Who CheqUp suits, and who it doesn't
Every provider in this market has a shape. CheqUp's is fairly clear once you look past the advertising.
It suits you if you want the human element. The included coaching is not a gimmick, and if you know from experience that you do better with someone checking in on you, that's worth paying for. It also suits people who like the tidiness of a subscription: the medication arrives, the dose gets reviewed, you don't have to think about reordering.
It suits you less well if you're optimising hard on price. £169 is a reasonable mid-market price for Mounjaro, but it isn't the cheapest in the UK, and if you're going to be on this for a year, the difference between providers compounds. It also suits you less well if you dislike subscriptions on principle, or if you know you're the sort of person who forgets to cancel things.

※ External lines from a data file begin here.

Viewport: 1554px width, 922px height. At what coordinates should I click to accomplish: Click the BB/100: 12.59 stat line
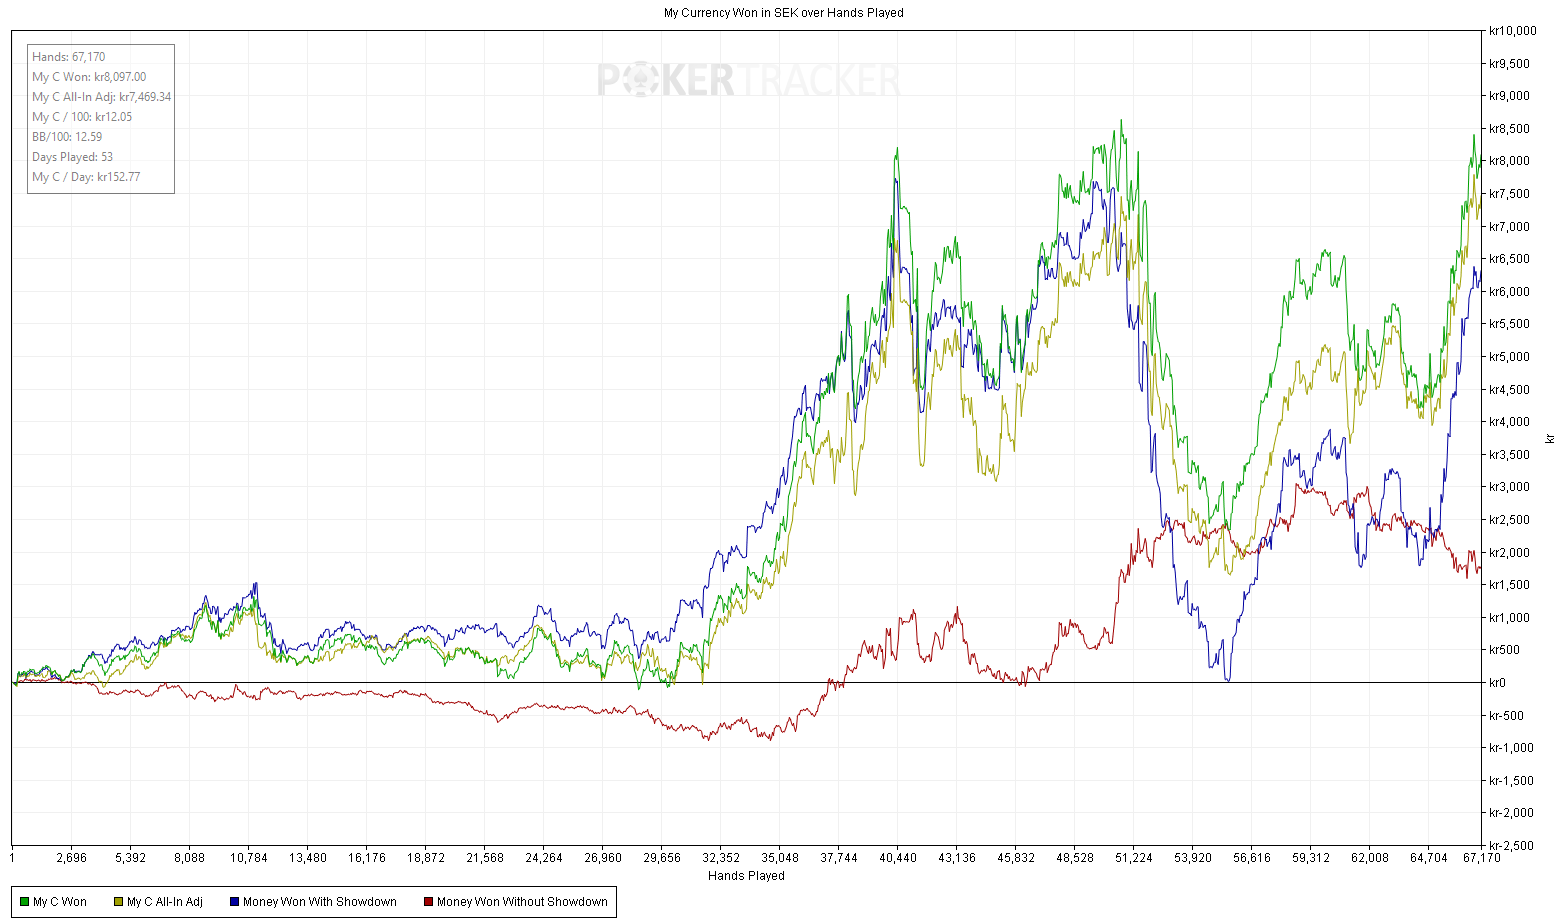point(67,137)

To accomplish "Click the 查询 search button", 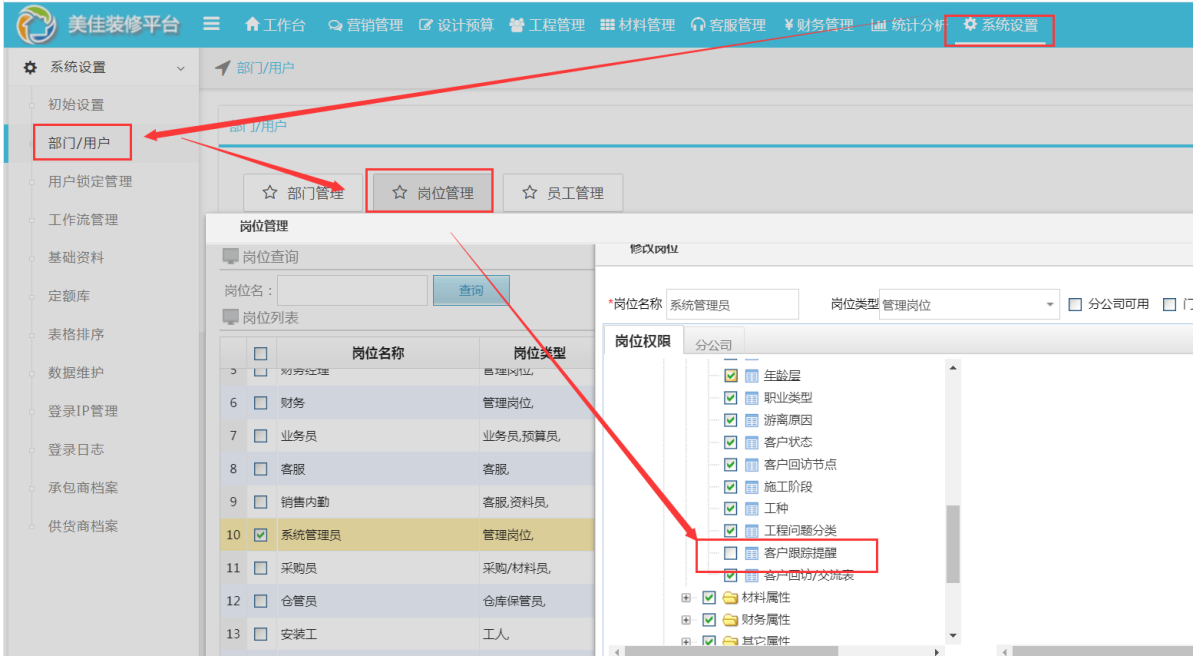I will (471, 291).
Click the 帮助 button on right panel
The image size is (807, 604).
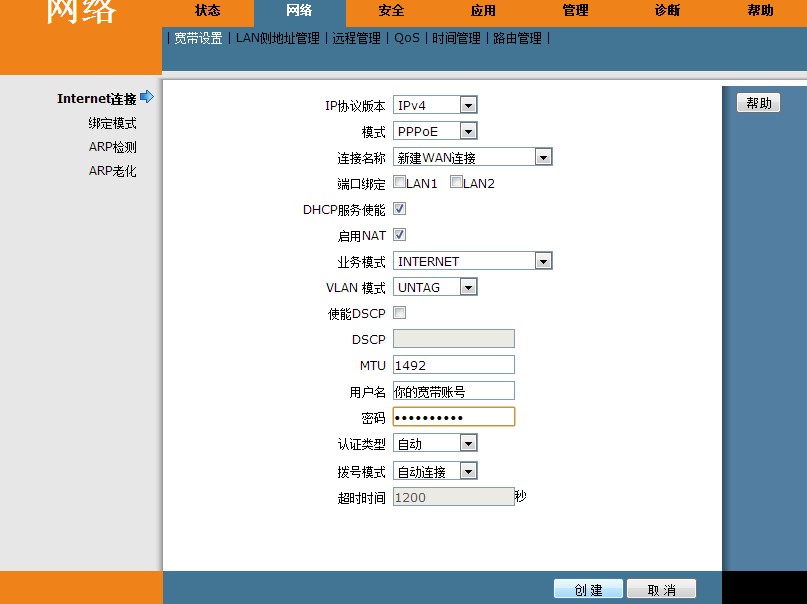tap(758, 103)
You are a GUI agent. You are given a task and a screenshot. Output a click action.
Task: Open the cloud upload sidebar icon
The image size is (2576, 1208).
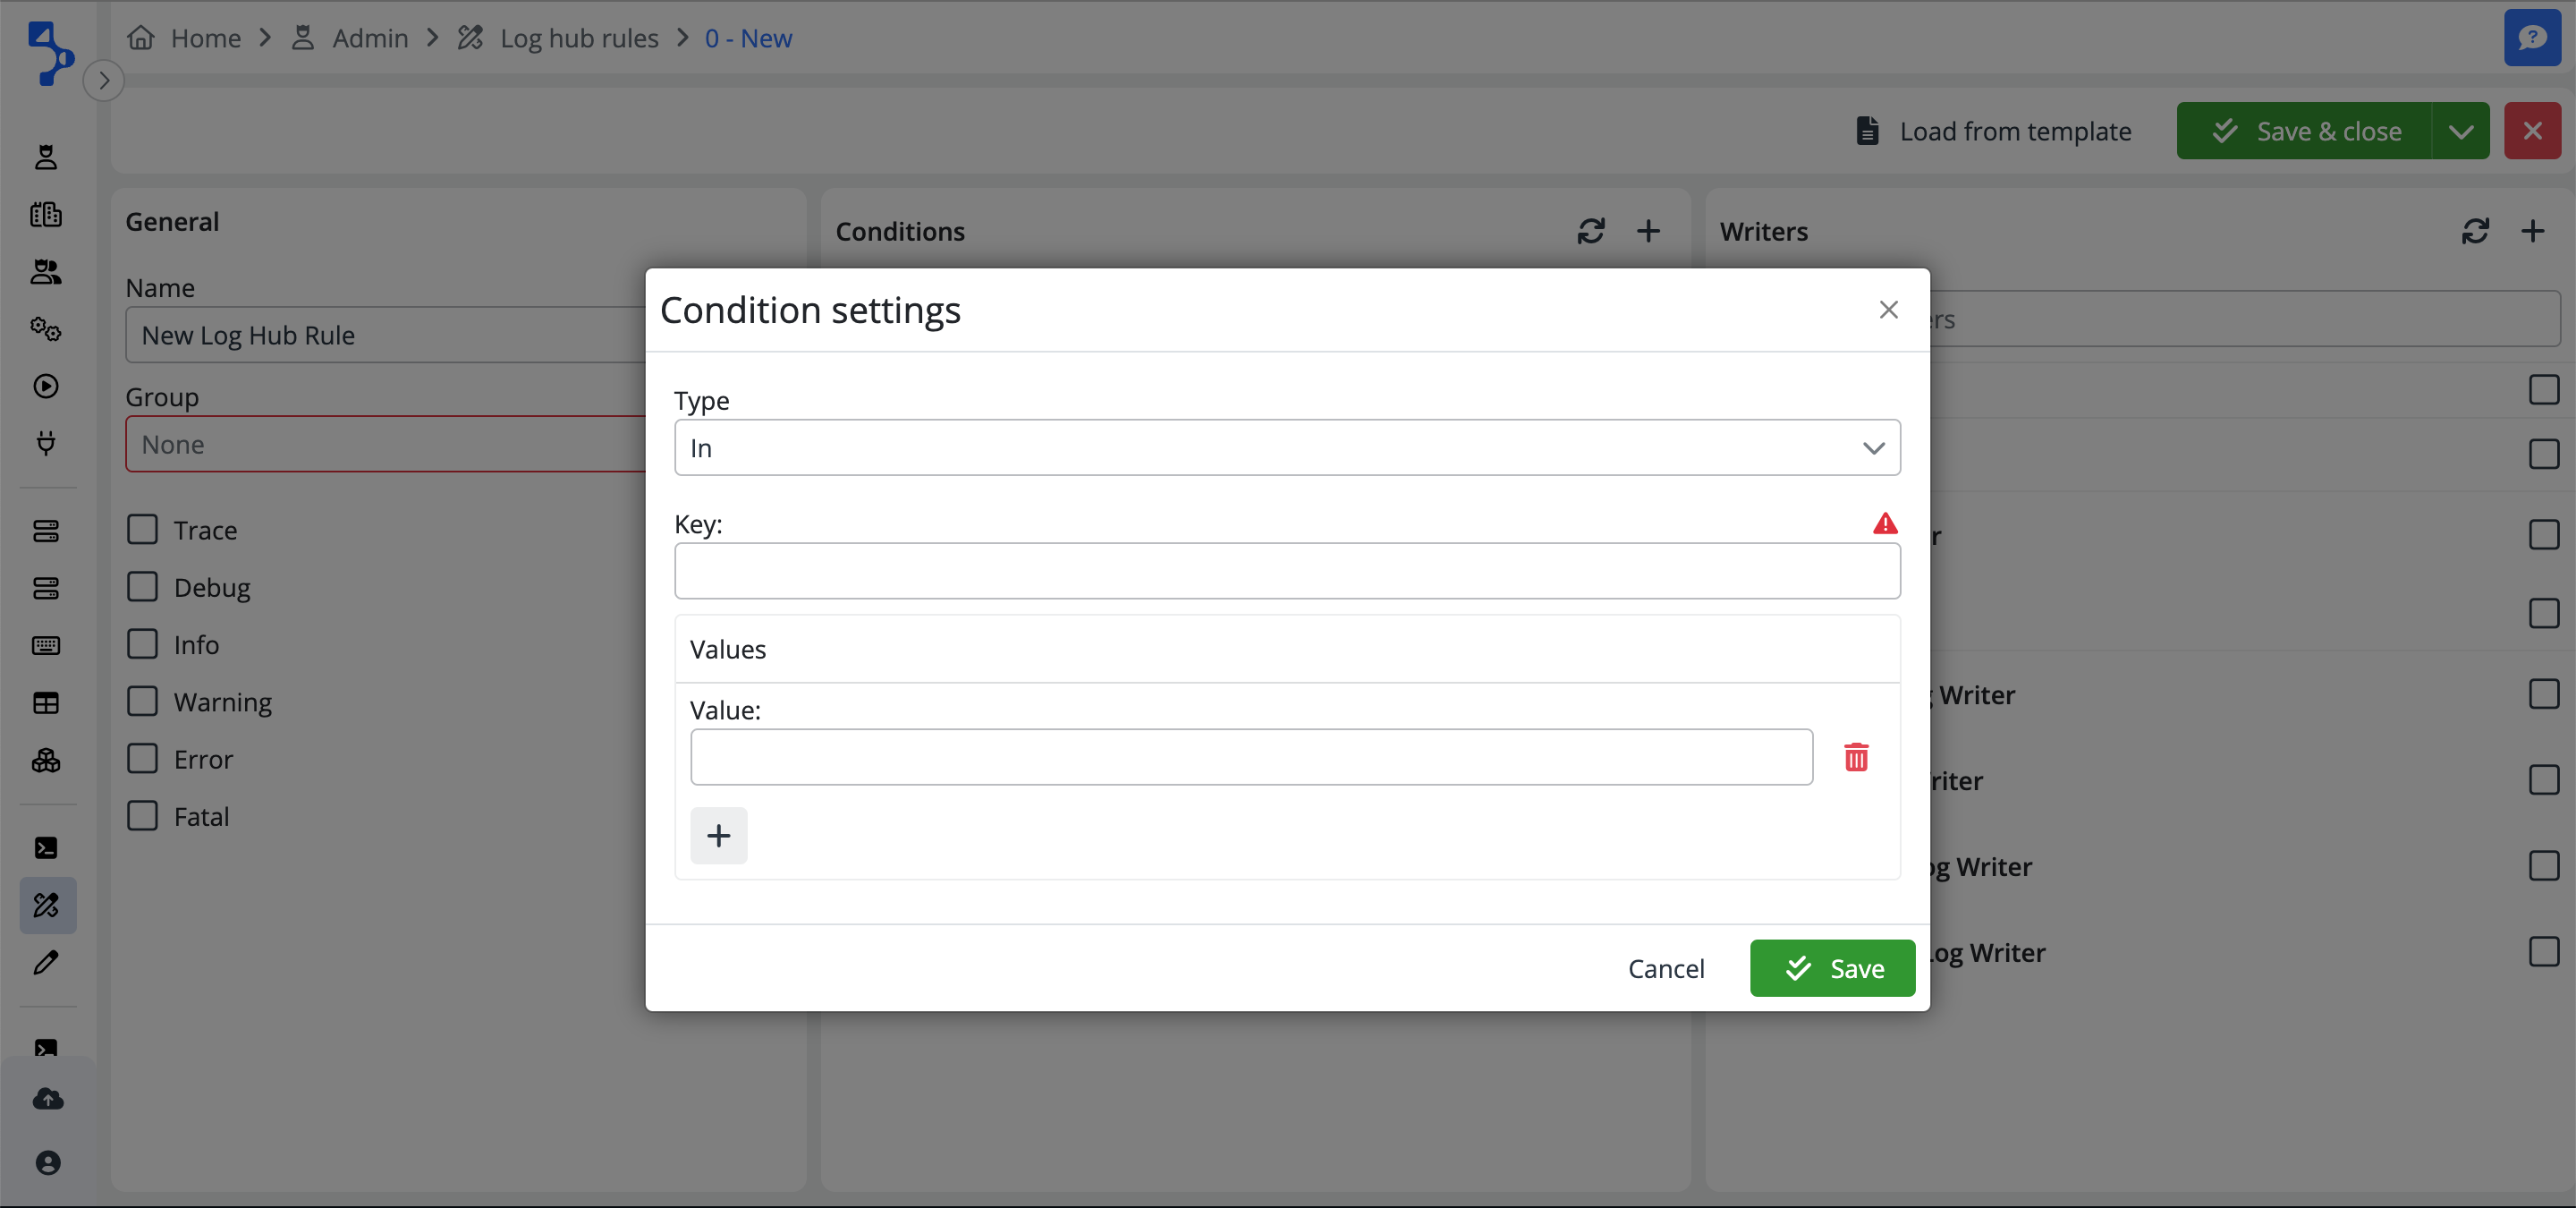click(x=47, y=1098)
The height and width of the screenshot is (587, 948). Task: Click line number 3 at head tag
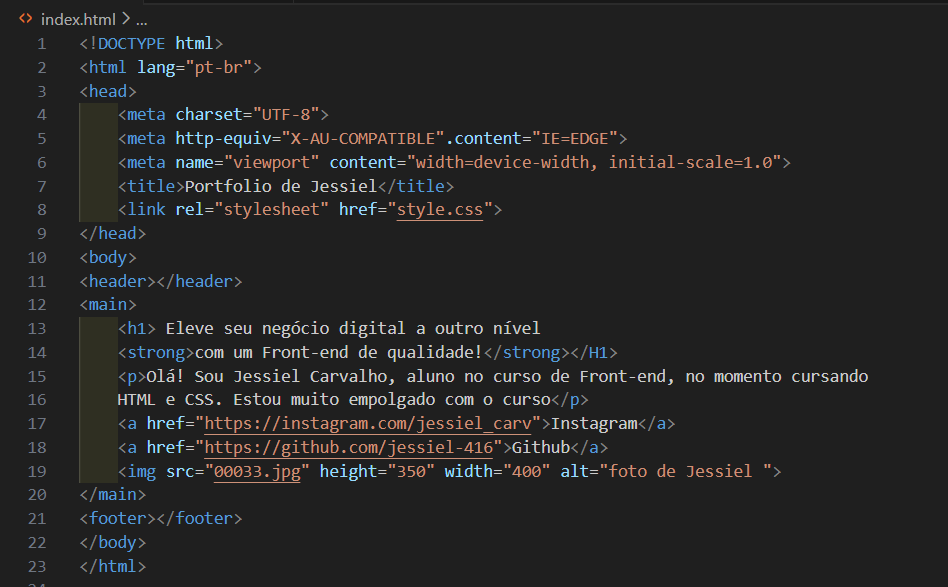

And it won't suit you at all if you're hoping the medication does the work on its own. It doesn't. It quietens the food noise and makes a calorie deficit feel possible instead of punishing, which for many people is the thing that has been missing. The rest is still yours to do.
How to judge any provider, including this one
Four questions cut through most of the marketing.
What does the dose I'll actually be on cost, not the starting dose? Who reviews my prescription, and can I reach a clinician when something goes wrong at 9pm on a Sunday? How do I cancel, and by when? And is the provider registered with the CQC and dispensing from a GPhC-registered pharmacy?
If a provider answers all four plainly, you're in reasonable hands. If any answer requires digging, take that as information. Our overview of weight loss medication in the UK walks through the options if you want to widen the search first.
The bottom line
CheqUp is a legitimate, CQC-registered private provider with useful built-in coaching, mid-market pricing, and a 2025 ASA ruling it has since acted on. A reasonable option, then, but not an obvious bargain. Whichever provider you choose, check the price of the dose you'll end up on, understand how cancellation works, and tell your GP you're taking it.
This article is for informational purposes only and does not constitute medical advice. Always consult with a qualified healthcare professional before starting any treatment.